From subgroup analyses according to TIL phenotype (high vs. low), the HRs were 0.49 (95% CI, 0.32–0.76), 0.70 (95% CI, 0.46–1.06), and 1.28 (95% CI, 0.24–6.88) for CD4+ TILs, CD8+ TILs, and FOXP3+ TILs, respectively (Figure 3A). Subgroup analyses according to the change in TIL level (continuous) returned HRs of 0.50 (95% CI, 0.28–0.89) and 1.80 (95% CI, 0.50–6.48) for CD8+ TILs and FOXP3+ TILs, respectively (Figure 3B).
TILs and DFS
A total of 20 studies supported the prognostic value of TILs for DFS in TNBC patients.
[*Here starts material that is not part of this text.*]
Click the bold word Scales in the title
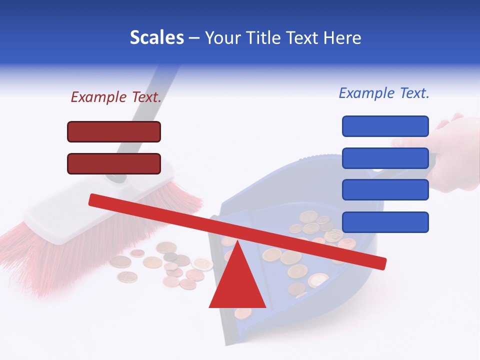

The results showed upregulation of TILs predicted better DFS, with pooled HRs of 0.66 (95% CI, 0.57–0.76) for TIL level (high vs. low) and 0.92 (95% CI, 0.90–0.95) for continuous TILs (Figure 4).
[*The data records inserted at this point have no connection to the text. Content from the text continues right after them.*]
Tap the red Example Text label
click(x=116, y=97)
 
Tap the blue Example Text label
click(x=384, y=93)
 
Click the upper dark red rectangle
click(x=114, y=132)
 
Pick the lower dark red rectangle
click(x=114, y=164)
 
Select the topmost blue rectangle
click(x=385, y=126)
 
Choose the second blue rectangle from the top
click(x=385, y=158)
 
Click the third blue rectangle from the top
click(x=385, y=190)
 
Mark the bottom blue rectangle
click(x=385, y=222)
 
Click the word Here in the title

From subgroup analyses according to TIL phenotype (high vs. low), the HRs were 0.54 (95% CI, 0.36–0.80), 0.55 (95% CI, 0.38–0.81), and 0.50 (95% CI, 0.33–0.75) for CD4+ TILs, CD8+ TILs, and FOXP3+ TILs, respectively (Figure 4A).
Subgroup analyses according to the change in TIL level (continuous) returned HRs of 0.93 (95% CI, 0.90–0.96), 0.70 (95% CI, 0.39–1.27), and 0.41 (95% CI, 0.21–0.80) for a 10% increase in TILs, continuous TILs, and a 5% increase in TILs of each subgroup, respectively (Figure 4B).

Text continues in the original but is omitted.